Data excerpts

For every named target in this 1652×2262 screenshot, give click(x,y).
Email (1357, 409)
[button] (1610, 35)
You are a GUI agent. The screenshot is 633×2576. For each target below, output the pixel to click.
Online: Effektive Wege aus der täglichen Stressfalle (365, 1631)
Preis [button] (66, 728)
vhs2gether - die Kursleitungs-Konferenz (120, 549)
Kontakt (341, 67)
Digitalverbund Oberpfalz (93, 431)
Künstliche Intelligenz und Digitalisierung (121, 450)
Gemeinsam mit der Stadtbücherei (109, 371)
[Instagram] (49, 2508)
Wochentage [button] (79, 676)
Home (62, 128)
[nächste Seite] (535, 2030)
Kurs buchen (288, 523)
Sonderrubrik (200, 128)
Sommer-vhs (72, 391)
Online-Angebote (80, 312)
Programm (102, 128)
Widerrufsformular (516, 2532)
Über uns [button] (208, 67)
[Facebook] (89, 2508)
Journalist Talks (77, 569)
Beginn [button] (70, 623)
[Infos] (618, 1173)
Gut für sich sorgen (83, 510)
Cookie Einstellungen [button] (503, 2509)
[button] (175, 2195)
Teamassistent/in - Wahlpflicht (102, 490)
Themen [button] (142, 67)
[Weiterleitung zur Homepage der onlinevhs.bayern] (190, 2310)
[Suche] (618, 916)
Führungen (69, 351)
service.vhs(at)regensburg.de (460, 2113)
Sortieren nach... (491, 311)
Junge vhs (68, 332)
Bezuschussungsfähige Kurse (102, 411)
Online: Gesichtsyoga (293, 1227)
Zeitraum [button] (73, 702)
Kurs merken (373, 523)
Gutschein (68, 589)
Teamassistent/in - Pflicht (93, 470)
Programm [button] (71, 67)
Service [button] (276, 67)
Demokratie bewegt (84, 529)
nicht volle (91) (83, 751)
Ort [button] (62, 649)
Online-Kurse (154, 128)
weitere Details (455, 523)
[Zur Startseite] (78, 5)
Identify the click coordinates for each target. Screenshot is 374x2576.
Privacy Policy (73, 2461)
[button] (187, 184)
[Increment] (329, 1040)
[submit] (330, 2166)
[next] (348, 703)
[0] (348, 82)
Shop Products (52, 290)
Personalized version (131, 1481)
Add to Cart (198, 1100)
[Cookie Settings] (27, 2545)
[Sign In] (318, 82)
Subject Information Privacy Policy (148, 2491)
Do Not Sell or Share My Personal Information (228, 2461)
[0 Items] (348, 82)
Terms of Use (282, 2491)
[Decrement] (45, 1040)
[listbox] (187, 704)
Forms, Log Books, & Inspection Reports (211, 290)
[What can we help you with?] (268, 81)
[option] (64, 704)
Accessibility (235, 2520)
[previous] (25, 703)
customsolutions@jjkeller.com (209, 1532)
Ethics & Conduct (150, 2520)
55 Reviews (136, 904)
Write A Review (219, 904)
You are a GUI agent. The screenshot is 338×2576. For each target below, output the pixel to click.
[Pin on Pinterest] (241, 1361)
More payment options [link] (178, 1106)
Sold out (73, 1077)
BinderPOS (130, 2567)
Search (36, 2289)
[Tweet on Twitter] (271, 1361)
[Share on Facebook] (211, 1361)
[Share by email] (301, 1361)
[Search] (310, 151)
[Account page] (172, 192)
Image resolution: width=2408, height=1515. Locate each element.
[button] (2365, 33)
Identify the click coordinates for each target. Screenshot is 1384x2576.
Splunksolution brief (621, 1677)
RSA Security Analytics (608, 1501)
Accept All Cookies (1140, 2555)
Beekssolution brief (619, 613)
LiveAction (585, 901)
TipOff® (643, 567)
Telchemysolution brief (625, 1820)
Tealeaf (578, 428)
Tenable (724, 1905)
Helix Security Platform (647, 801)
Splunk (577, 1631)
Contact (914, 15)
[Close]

Exercise aim → Beginning at the top of the data, extract each line through the line containing "[Instagram] (49, 2508)" and return those lines exactly, with nothing added.

Response area →
For every named target in this 1652×2262 screenshot, give click(x,y).
Email (1357, 409)
[button] (1610, 35)
You are a GUI agent. The screenshot is 633×2576. For each target below, output the pixel to click.
Online: Effektive Wege aus der täglichen Stressfalle (365, 1631)
Preis [button] (66, 728)
vhs2gether - die Kursleitungs-Konferenz (120, 549)
Kontakt (341, 67)
Digitalverbund Oberpfalz (93, 431)
Künstliche Intelligenz und Digitalisierung (121, 450)
Gemeinsam mit der Stadtbücherei (109, 371)
[Instagram] (49, 2508)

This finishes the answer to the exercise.